See this cover? This is so not my kind of book. Even hubby said so when he saw me reading it.
I mean, you can say, “Don’t judge a book by its cover,” all you want, but I much prefer the argument that judging the book is sort of the point of the cover. A cover with detailed art of dragons and sword-wielding heroes is meant to appeal to those who like high fantasy; a cover with a sexy, cleavage-bearing woman swooning in the arms of a muscular hunk is meant to be recognized as Harlequin romance. (They still make them that way, right? I haven’t seen one in a long time, not since I discovered my grandmother’s stash.) Covers are meant to indicate what kind of book it is.
And a cover with bright-pink-or-purple cutesy fonts is meant to say, “Read me if you love all the drama of scoping out and scheming ways to catch hot boys in high school.”
I rolled my eyes at that stuff even while I was in high school. I mean, I liked boys. I had my share of crushes. But I had little patience for the sagas that so many girls seemed to crave. In fact, I hung out with mostly guys because of the simple fact that they didn’t show up at dances with their mascara running because some other girl had stolen their heart-throb and they didn’t rush over and huddle around the mascara runner anxious to be involved in and know every detail of the drama.
But here’s the surprise of the week: I loved this book.
The premise hooked me before I ever saw the cover. It’s about a high school senior who drops her phone in a fountain and suddenly the only person she can call is her freshman self.

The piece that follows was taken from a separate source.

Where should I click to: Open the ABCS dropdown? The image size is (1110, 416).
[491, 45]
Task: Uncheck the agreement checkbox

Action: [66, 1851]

And since her senior self (code name: Ivy) just got dumped by the guy she’d wasted three and a half years on, ditched friends for, neglected school for, etc, it feels like the perfect opportunity to convince her freshman self (code name: Frosh) not to make the same mistakes.
Even though I could see pretty early on what the resolution would have to be, it was so much fun to read through all the twists along the way. I loved all the characters and loved watching them experiment with new identities throughout the book (high school was definitely that way). I loved the immediacy of the consequences, how Ivy would tell Frosh to change something and instantly Ivy’s present became completely different, sometimes for the better but often for the worse.
And I loved the message that balance is the life lesson of the day. That’s sort of my motto, too.
Plus, this book didn’t have the things I expected from the genre. It wasn’t about clandestine make-out sessions or back-stabbing girlfriends or any of that drama. It was just about navigating the hairy-scary teenage years when so much (college, friends, even graduation) is riding on your decisions.
In conclusion, I’m glad that I stretched outside my genre comfort zone. I should do it more often, perhaps. I’m sure there are gems in every genre, and maybe there are even whole genres I’ve misjudged.
What about you? Read anything outside your usual genres lately? How did it go? Do you believe in judging a book (or at least its genre) by its cover? What are some books you’ve loved whose covers totally didn’t look like something you’d be into?